◆ **Instruction**
Reproduce the entries below word for word. Begin at the line containing "Image resolution: width=1449" and stop after the line containing "coord(619,287)".

◆ **Supplied data**
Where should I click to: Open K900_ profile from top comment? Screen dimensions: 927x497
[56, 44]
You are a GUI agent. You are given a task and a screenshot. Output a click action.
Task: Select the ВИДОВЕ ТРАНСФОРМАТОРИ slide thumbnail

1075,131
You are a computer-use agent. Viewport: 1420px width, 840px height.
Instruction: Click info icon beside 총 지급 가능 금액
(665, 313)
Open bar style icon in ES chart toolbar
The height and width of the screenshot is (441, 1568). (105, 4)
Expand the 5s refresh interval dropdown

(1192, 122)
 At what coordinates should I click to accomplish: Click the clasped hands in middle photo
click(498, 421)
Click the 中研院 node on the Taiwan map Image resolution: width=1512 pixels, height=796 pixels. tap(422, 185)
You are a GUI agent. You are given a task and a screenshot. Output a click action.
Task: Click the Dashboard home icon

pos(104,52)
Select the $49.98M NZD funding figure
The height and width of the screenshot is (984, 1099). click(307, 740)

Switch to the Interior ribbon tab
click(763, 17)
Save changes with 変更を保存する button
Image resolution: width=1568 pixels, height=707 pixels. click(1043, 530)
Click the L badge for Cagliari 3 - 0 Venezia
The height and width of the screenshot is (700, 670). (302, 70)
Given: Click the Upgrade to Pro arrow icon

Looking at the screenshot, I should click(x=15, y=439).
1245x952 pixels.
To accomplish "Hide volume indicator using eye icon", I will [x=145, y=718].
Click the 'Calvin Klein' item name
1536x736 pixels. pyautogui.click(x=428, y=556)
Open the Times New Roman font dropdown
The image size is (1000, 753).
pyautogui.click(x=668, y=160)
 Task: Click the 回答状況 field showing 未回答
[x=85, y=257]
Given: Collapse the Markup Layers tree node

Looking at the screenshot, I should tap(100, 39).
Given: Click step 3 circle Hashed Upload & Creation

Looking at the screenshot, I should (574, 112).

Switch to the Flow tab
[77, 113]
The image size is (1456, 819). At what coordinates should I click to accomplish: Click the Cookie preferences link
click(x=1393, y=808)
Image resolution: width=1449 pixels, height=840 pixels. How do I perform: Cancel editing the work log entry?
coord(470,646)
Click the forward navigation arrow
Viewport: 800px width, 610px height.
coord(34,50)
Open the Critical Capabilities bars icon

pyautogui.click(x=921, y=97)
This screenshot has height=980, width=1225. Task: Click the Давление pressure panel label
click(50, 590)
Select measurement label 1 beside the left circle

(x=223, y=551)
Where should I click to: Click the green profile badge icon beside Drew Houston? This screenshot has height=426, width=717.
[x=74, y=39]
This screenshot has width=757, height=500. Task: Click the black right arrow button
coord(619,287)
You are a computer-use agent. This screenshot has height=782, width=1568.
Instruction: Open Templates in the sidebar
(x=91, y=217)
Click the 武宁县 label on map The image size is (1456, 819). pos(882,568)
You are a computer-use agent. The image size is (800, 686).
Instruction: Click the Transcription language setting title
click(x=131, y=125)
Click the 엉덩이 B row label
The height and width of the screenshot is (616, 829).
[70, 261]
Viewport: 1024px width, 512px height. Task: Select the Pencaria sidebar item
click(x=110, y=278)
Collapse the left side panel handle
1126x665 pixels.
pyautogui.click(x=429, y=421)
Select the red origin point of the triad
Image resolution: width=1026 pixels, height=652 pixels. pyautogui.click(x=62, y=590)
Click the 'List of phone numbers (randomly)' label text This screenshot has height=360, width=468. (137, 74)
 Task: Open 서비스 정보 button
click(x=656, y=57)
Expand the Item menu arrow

◆ **Exercise output**
Image resolution: width=1449 pixels, height=840 pixels. How do I perform: Cancel editing the work log entry?
coord(470,646)
Click the forward navigation arrow
Viewport: 800px width, 610px height.
coord(34,50)
Open the Critical Capabilities bars icon

pyautogui.click(x=921, y=97)
This screenshot has height=980, width=1225. Task: Click the Давление pressure panel label
click(50, 590)
Select measurement label 1 beside the left circle

(x=223, y=551)
Where should I click to: Click the green profile badge icon beside Drew Houston? This screenshot has height=426, width=717.
[x=74, y=39]
This screenshot has width=757, height=500. Task: Click the black right arrow button
coord(619,287)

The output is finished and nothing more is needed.